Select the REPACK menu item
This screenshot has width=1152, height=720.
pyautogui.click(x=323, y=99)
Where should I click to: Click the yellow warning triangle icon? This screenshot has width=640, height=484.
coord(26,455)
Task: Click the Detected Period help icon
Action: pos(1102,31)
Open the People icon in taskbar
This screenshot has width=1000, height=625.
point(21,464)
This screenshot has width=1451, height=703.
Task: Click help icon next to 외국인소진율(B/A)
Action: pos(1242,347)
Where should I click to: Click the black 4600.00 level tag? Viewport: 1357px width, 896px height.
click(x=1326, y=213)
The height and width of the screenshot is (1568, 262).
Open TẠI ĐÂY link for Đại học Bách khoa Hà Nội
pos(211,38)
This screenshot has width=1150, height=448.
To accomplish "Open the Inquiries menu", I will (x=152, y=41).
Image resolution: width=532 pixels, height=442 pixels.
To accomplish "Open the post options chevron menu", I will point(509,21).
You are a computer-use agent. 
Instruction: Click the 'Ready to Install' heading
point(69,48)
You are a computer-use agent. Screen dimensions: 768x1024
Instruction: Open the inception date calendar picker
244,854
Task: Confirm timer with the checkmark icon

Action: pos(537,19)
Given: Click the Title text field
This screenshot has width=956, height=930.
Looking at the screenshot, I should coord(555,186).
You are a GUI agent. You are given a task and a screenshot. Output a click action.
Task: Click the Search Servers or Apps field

========================================================================

TASK TO COMPLETE
Where the line with "Open the People icon in taskbar" ends, your copy should end too; please return exactly the lines from the first line of the data through it.

RESPONSE BOX
Select the REPACK menu item
This screenshot has width=1152, height=720.
pyautogui.click(x=323, y=99)
Where should I click to: Click the yellow warning triangle icon? This screenshot has width=640, height=484.
coord(26,455)
Task: Click the Detected Period help icon
Action: pos(1102,31)
Open the People icon in taskbar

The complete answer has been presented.